*What to do:*
A: From the interview on a Polish Silicon Valley, translate this sentence into Spanish: "It is true that we won’t build something on the scale of the American Silicon Valley."
B: According to the interview on a Polish Silicon Valley, in what year did Professor Wiesław Nowiński present his program in the Polish Parliament?
C: Please carry on the interview on a Polish Silicon Valley from the point where it stops.

*Selected extract:*
====================

The Polish diaspora wants to build a Silicon Valley in Poland

Woman computer scientist is reading "Introduction to Algorithms" by Cormen, Leiserson, Rivest. (CC BY NC ND Anna)

Poles living abroad could help build a Polish Silicon Valley, says Maria Olsson, a Polish businesswoman and scientist based in Sweden. In fact, a plan is already in place.

 

The idea fits in with the plans of the Beata Szydło’s government, which has announced a “reindustrialization” of the economy and the creation of industry-specific economic “valleys” – clusters aimed at developing various sectors.

CE Financial Observer: Professor Janusz Filipiak, the founder of the IT company Comarch, does not believe that a company such as Google will be created in Poland and neither will a Polish Silicon Valley be created. The reason is simple – the market is too small. Do you agree?

Maria Olsson: It is true that we won’t build something on the scale of the American Silicon Valley. But does that mean we shouldn’t try to do anything? I believe it’s a matter of perspective. After all, the Polish market is a part of the European market, so Poland could become the European hub of innovation. We should set the bar high. If we only wanted to build a “tiny little silicon valley”, we probably wouldn’t attract many people with that idea, would we?

The Foundation of the Polish Business Community Abroad, which you chair, has set itself the goal of creating the kind of hub you described in Poland.

This all happened at the initiative of Professor Wiesław Nowiński, a prominent scientist working at Singapore’s Agency for Science, Technology and Research. He has created an original programme for the development of Innovative Poland*, which is the foundation for the creation of our own Silicon Valley. He presented it in the Polish Parliament as early as 2012. Unfortunately, the politicians somehow did not follow up on his idea. We are currently trying to revive it.

====================

*Data extract:*
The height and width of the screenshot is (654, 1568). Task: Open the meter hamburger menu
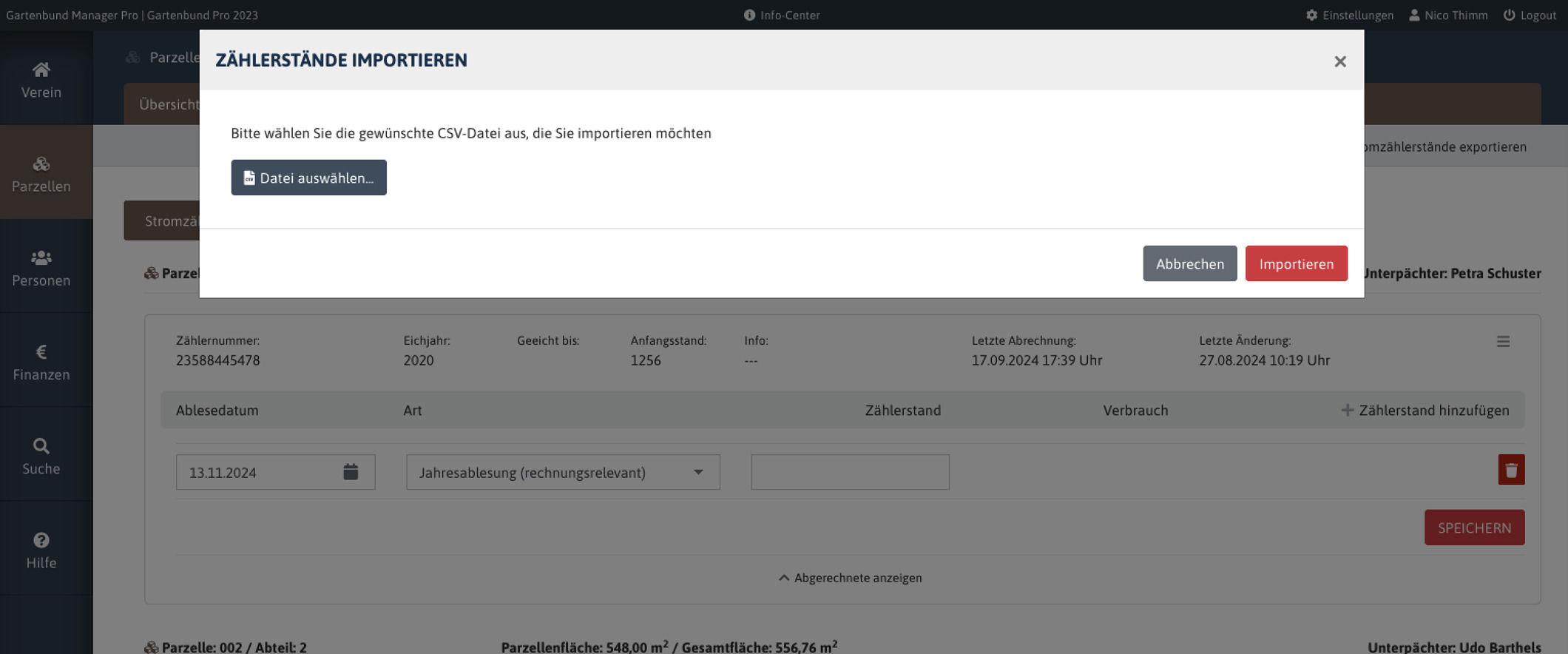tap(1503, 341)
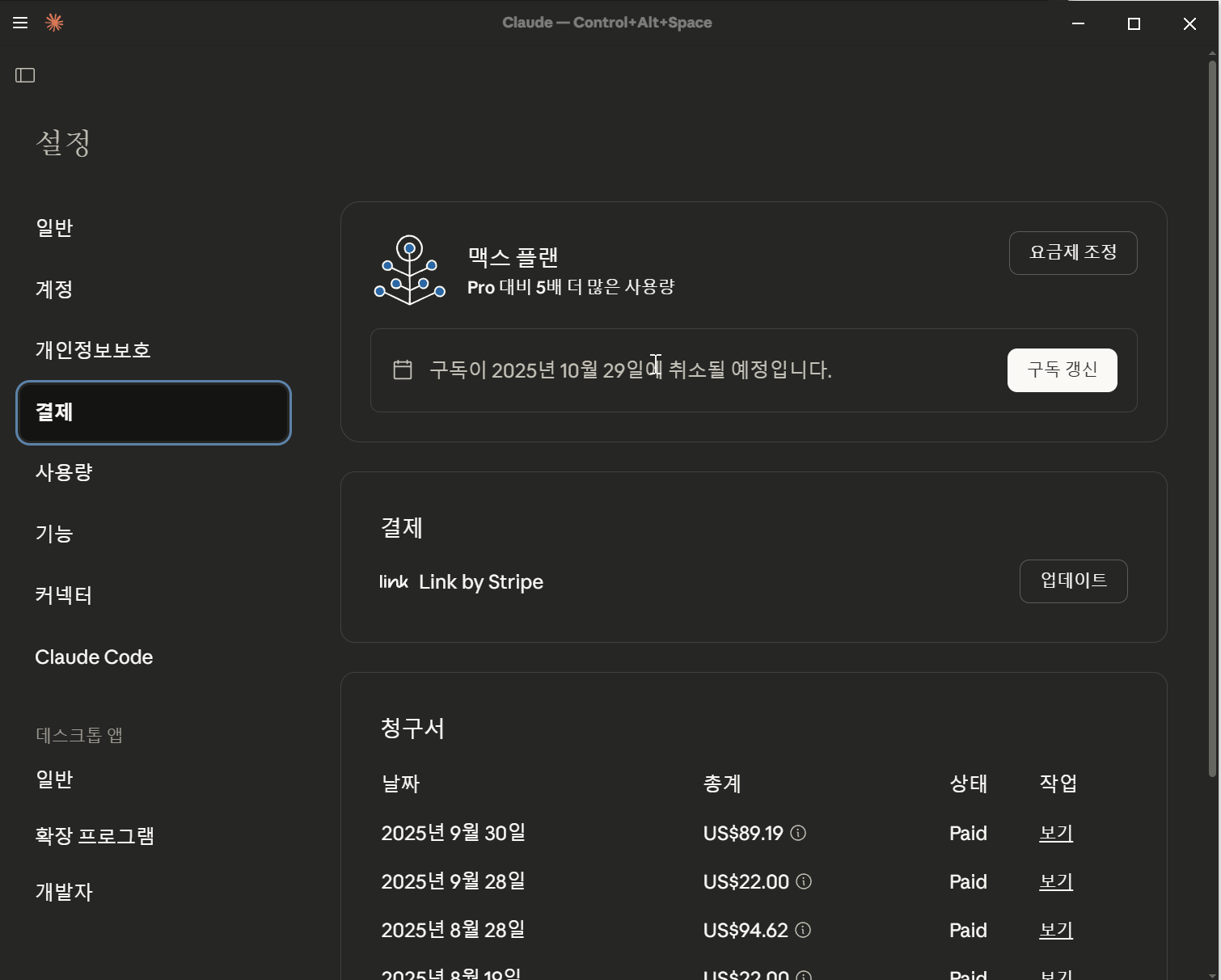Go to 개인정보보호 settings

(93, 350)
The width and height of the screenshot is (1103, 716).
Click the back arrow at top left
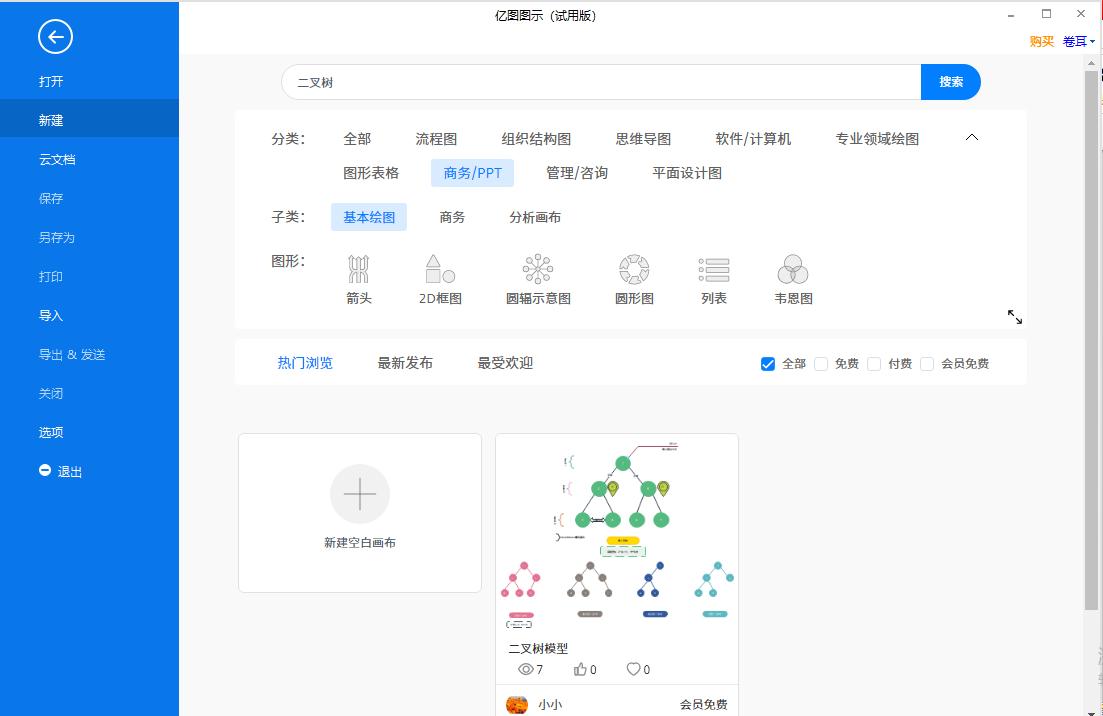[53, 36]
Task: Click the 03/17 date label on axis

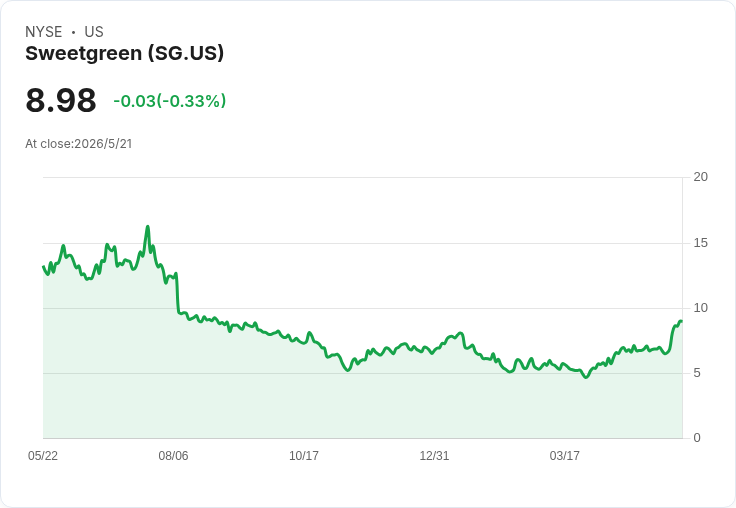Action: (x=565, y=456)
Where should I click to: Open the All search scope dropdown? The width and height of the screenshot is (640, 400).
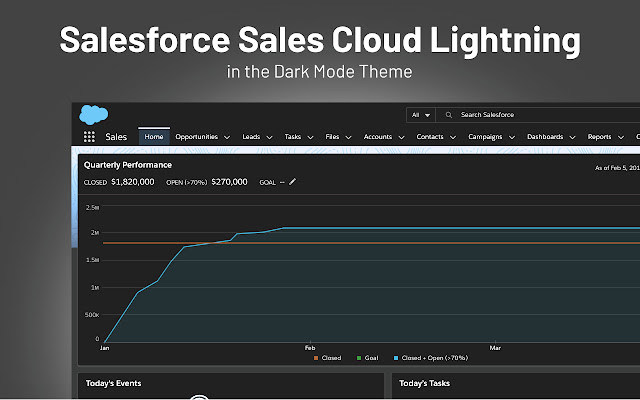(x=421, y=115)
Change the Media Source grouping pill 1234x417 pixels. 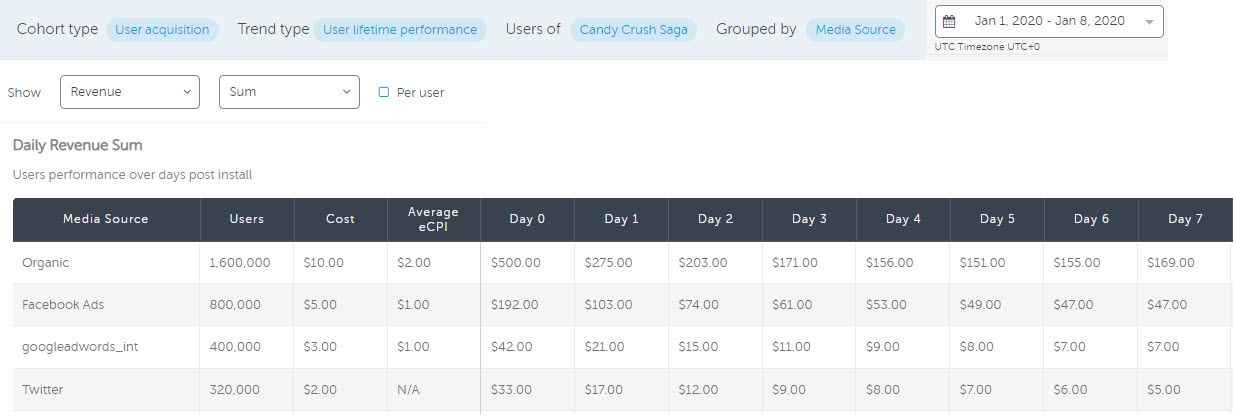point(855,30)
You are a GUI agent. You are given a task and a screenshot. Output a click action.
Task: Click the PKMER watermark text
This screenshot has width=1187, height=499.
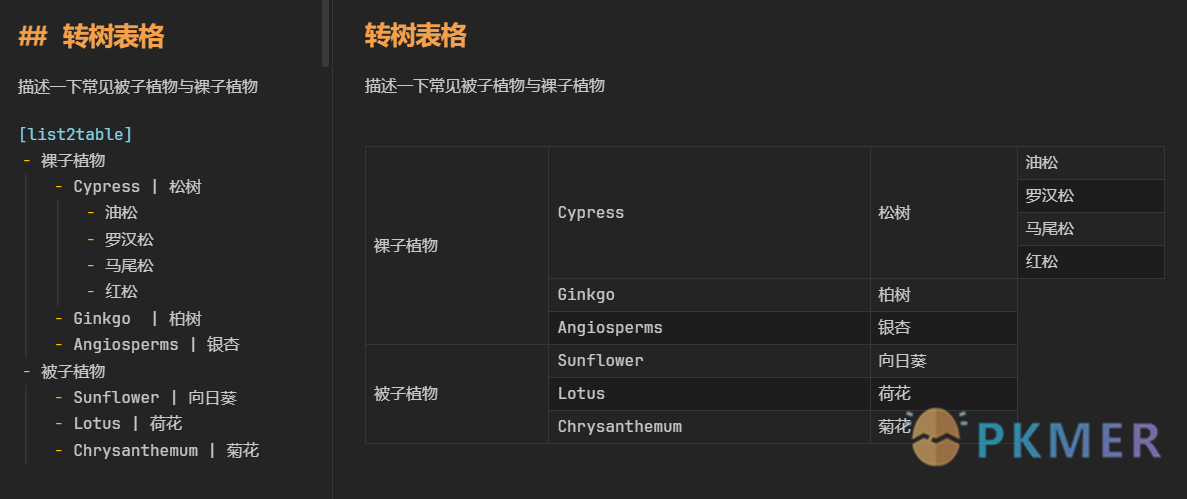(x=1068, y=441)

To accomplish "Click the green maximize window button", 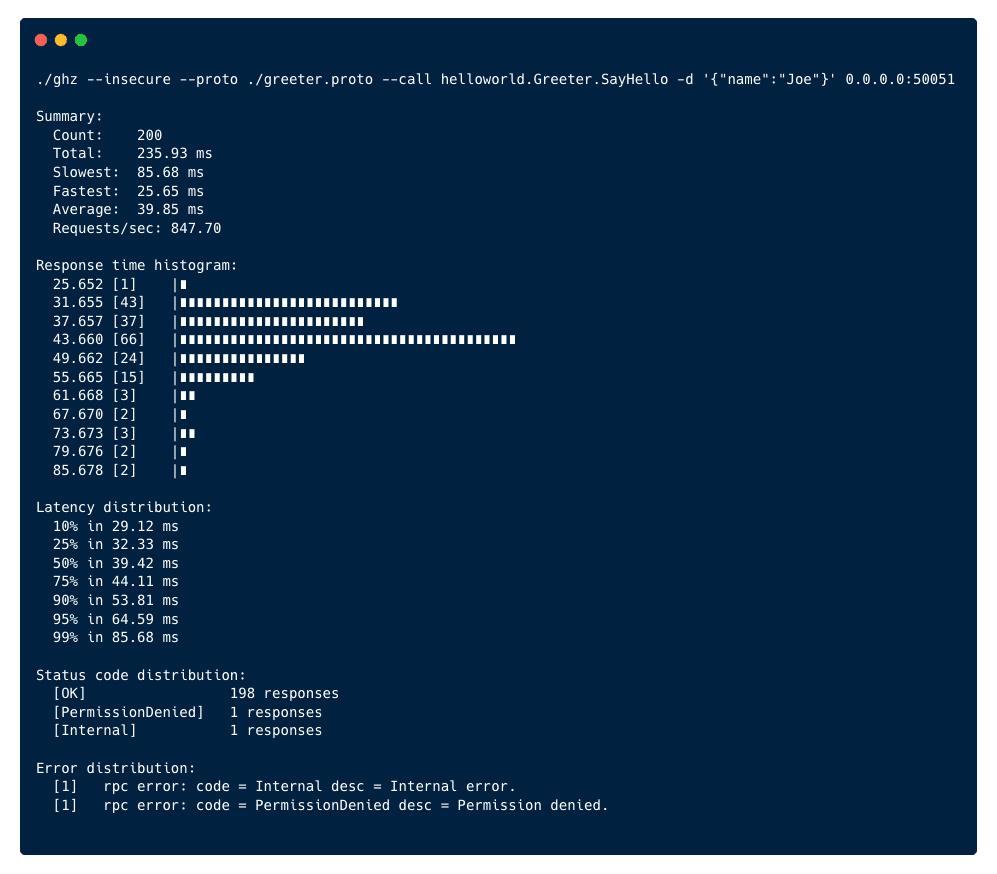I will click(81, 40).
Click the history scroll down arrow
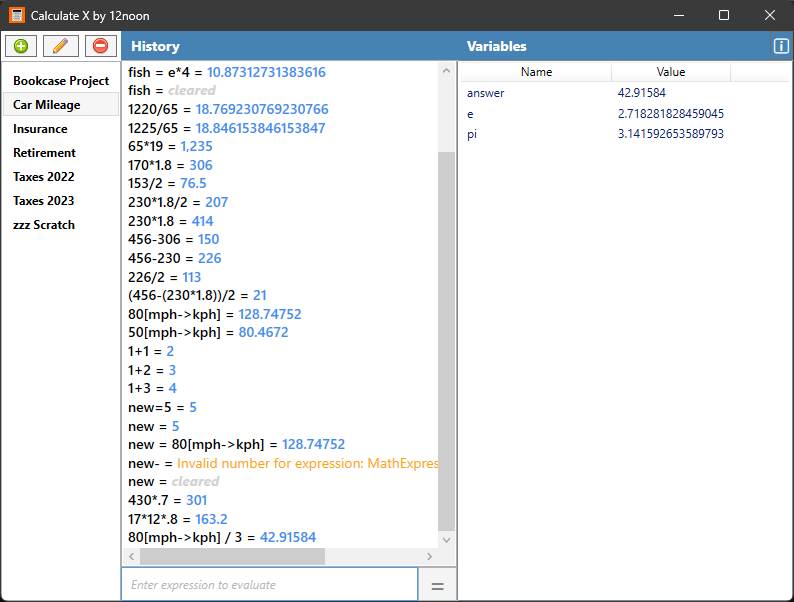 (x=446, y=540)
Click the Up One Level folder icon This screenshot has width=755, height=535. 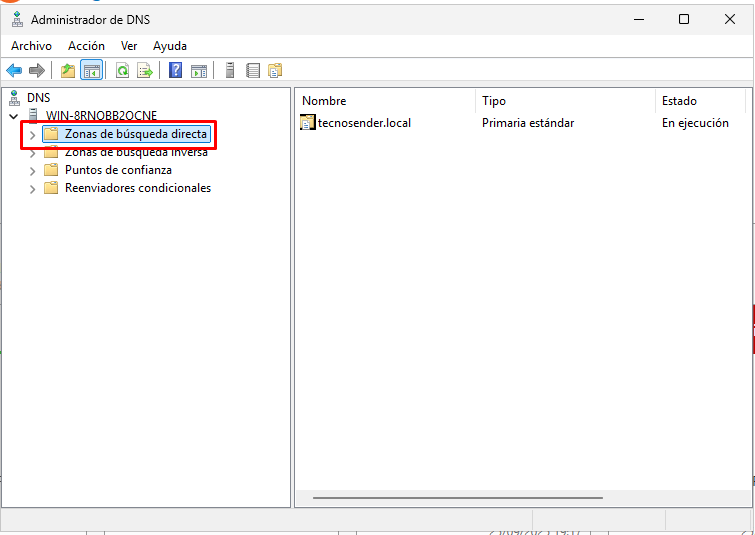tap(68, 70)
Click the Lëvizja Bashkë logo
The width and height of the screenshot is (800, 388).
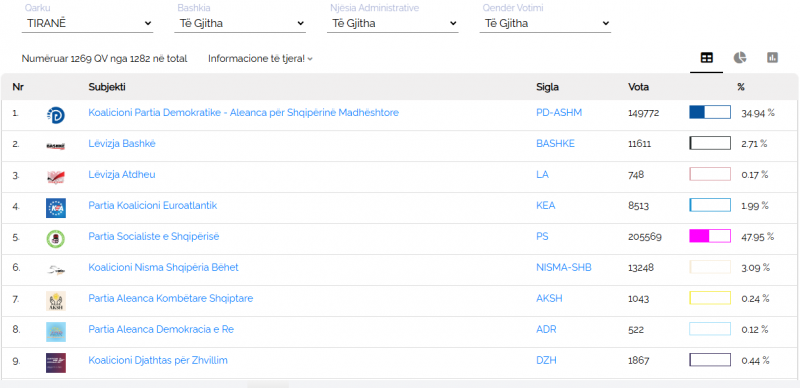56,146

====================

*Solved problems:*
A: Es cierto que no construiremos algo a la escala del Silicon Valley estadounidense.

B: He presented it in 2012.

C:
What exactly do you plan to do?

The key is to tap the talents of the Polish people.

Isn’t that a cliché?

Not necessarily. Talent is quite a tangible thing; people in the West realise this. That is why they are happy to draw on our talent, attracting Polish scientists to their countries.

Of which you are a perfect example yourself. An outstanding chemist, scientist, consultant for major international companies…

I moved to Sweden almost 40 years ago. I have a Swedish husband who brought me there. I began my career with an internship at ABB Canles AB. I then spent thirteen years working in the laboratories of ABB’s research department. I studied at a business school and worked as an export manager until I finally founded my own consulting firm, advising others on how to implement innovative products and technologies.

And during these 40 years there was nothing Poland could offer you in terms of your career?

It had very little to offer. And this is what we need to change. We have to create the right kind of institutions and the right climate to allow young Polish researchers to grow in Poland and to earn good money there. As it is, our students and doctoral students are winning international scientific competitions and developing innovative technologies, only for us to learn with time that these ideas have been implemented in practice by the Japanese, for example.

There is a huge gap between our achievements and their practical application. Our young people want their ideas to change the world, and not to be appreciated only on paper. If we fail to change the system into one that enables them to do that, we will lose our intellectual capital – the  talent will leave and never come back. That is why we want to “force” a change in the Polish system. The top-down approach has failed, so we should try the bottom-up approach. Our potential is vast. The West is heavily specialized, whereas we Poles are educated more comprehensively and have a different approach to problem-solving.

This is our advantage, which I can observe in Sweden. I could even quote my own example – as a chemist I have worked on new technological solutions in a variety of fields: from modern plant protection products, through the development of intelligent plastics for the manufacture of golf balls, caterpillars of tanks or aircraft antiradar protection, all the way to semiconductors.

How should we go about creating our own Silicon Valley? Is it supposed to be a physical location on a map, where innovative Polish companies will flock? How should we see it?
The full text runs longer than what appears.